G20 - "I Can't Believe it"
by Joseph Toscano
Wednesday November 15, 2006 at 03:15 PM
Repost from Anarchist Age Weekly Review No 716
Anybody who thinks this weekend's G20 conference at the Grand Hyatt in Melbourne will do anything to eradicate world poverty has been reading too many of those sycophantic reports about the joys of capitalism, 'free' trade, globalisation and corporatisation that seem to pop up with monotonous regularity in the fourth estate.
The money men meeting at the Grand Hyatt have only one thing on their mind - how to stave off the next inevitable crises that bedevils an economic system based on the creation of ever increasing profits, irrespective of the human, social and environmental costs. Capitalism, whether controlled by private corporations as in the US or by the State as in China, creates monopolies that manipulate the mythical 'free' market to maximize their profits at the expense of the rest of the community.
The 43 delegates chatting to each other at a meeting at which no notes will be taken, are concerned about the long term viability of an economic system that promises so much to so many, but only seems to be able to meet the expectations of a shrinking minority. For every Chinese and Indian that has prospered from the recent economic 'reforms' in those countries, another five have been driven into further debt and poverty.

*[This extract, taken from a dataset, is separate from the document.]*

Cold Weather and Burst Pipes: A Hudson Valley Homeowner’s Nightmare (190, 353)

The delegates at the G20 meeting on Saturday know they face a revolt, not just from the growing numbers of poor, but from the new middle classes whose economic 'fortunes' are based on the accumulation of debt. They are concerned more and more people have lost faith in the market's ability to face any of the major problems we face both as individuals and a world community. Foremost in their minds will be the rising tide of militancy in South America where more and more people are demanding national assets be taken from the hands of private corporations and the profits made from these assets be re-distributed to the people, not sent offshore to line the pockets of the major shareholders of a rapidly decreasing number of powerful monopolies who dictate the economic fortunes of nation States.
The 43 delegates know that if they cannot put contingency plans in place to deal with the increasing global resentment their economic policies are creating, the days of the economic dinosaurs they are trying to blow new life into, are numbered. The eradication of poverty has nothing to do with maintaining the current economic system and everything to do with the creation of a new economic system based on the satisfaction of real, not manufactured needs - where the common wealth is owned by the community as a whole and is used to satisfy the community's needs, not increase the power and wealth of private corporations, the government of the day and the State.
What the G20 delegates are frightened of is the increasing number of people who are taking the first tentative steps to take power and wealth back from the hands of the State and private corporations and put it back into the hands of the community. No wonder they won't be taking notes or sharing their consensus with the rest of us when they finish their talkfest.